# [EXERCISES]
a) Retype the review of Purr word for word from "A few weeks" to "advice into action.".
b) Answer these questions using the review of Purr:
(i) For about how many days did Makita stop eating and drinking?
(ii) What is Zazie Todd's area of specialty?
(iii) How many small meals a day does the book suggest feeding a cat?
c) List every topic that the review of Purr says the book covers.

# [TEXT]
= = = = = = =
A few weeks ago, our kitty Makita (pictured above) gave us a little scare. She stopped eating and drinking for almost 6 straight days, and was in and out of the animal hospital. It was finally determined she was suffering from a bad sinus infection, so luckily a week of antibiotics has returned her to normal. When she was at her worst, I had started to prepare myself for the possibility of having to put her down, but I also made a promise to myself that if she rallied, I would make a concerted effort to keep her happier – play with her more, take her outside for supervised time in our backyard, and brush her more regularly. I was confidant I could do this, because I had the book Purr, The Science of Making Your Cat Happy by Zazie Todd on my bookshelf, and I was now motivated to finally read it and put its advice into action.
Split into helpful sections that follow the lifespan of cat ownership, Purr is a guide for both existing cat parents, and future cat parents. Topics covered include; how to set up your home for a cat or kitten, how to train a cat, how and why your cat should see a vet regularly, feeding guidelines, enrichment or ‘play’ ideas, introducing your cat to other cats or dogs, and end of life care. The author is a specialist in feline behaviour, but has also owned a few dogs, so she offers a fairly balanced viewpoint of cats and how they compare to other animals. She often cites research findings to back up her advice, but it’s interesting to note that there are significantly more tests done for the benefit of increasing our knowledge of dog behaviour, so sometimes the studies she cites are featuring animals other than cats. Throughout the book are small sections written by other veterinarians and specialists, and their advice is often written as ‘if we could do x differently, a cat’s life will be greatly improved’ which is both easy to understand and implement. The writing is very clearly in layman’s terms, and the end of each chapter include a point form summary of how to ‘apply’ the advice given.
This book is so thoughtfully laid out for the average reader (or non-reader, but cat lover)I wouldn’t hesitate to recommend it to anyone who was interested in learning more about their own cat, or just cats in general. However I will also warn potential readers that some of the advice in this book is a little far-fetched for the average cat owner. Some of its suggestions include feeding a cat 5-10 small meals a day because that’s what they prefer, or allotting separate one-on-one playtime for each cat in your household on a daily basis. While these are all great suggestions, I must admit my eyes bugged out a little when I read them. Perhaps when I’m retired and have more time on my hands I’ll become the ideal cat owner that is described in this book, but for now, while I keep my two children fed and happy and work my full-time job, my goal of trying to brush my cat more than once a month and scoop her little more often is about the best I can do. And Todd acknowledges her suggestions may not always be doable (ya think?) but I have no doubt there are many cat owners who are eager to follow this advice.
= = = = = = =
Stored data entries
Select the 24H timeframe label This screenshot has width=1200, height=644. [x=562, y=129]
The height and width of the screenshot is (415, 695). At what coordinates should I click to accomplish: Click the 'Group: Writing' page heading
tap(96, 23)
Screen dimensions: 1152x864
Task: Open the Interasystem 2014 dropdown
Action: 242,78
= = = = = = =
# [ANSWERS BY ITEM NUMBER]
a)
A few weeks ago, our kitty Makita (pictured above) gave us a little scare. She stopped eating and drinking for almost 6 straight days, and was in and out of the animal hospital. It was finally determined she was suffering from a bad sinus infection, so luckily a week of antibiotics has returned her to normal. When she was at her worst, I had started to prepare myself for the possibility of having to put her down, but I also made a promise to myself that if she rallied, I would make a concerted effort to keep her happier – play with her more, take her outside for supervised time in our backyard, and brush her more regularly. I was confidant I could do this, because I had the book Purr, The Science of Making Your Cat Happy by Zazie Todd on my bookshelf, and I was now motivated to finally read it and put its advice into action.

b)
(i) Almost 6 straight days
(ii) Feline behaviour
(iii) 5-10

c)
- How to set up your home for a cat or kitten
- How to train a cat
- How and why your cat should see a vet regularly
- Feeding guidelines
- Enrichment or 'play' ideas
- Introducing your cat to other cats or dogs
- End of life care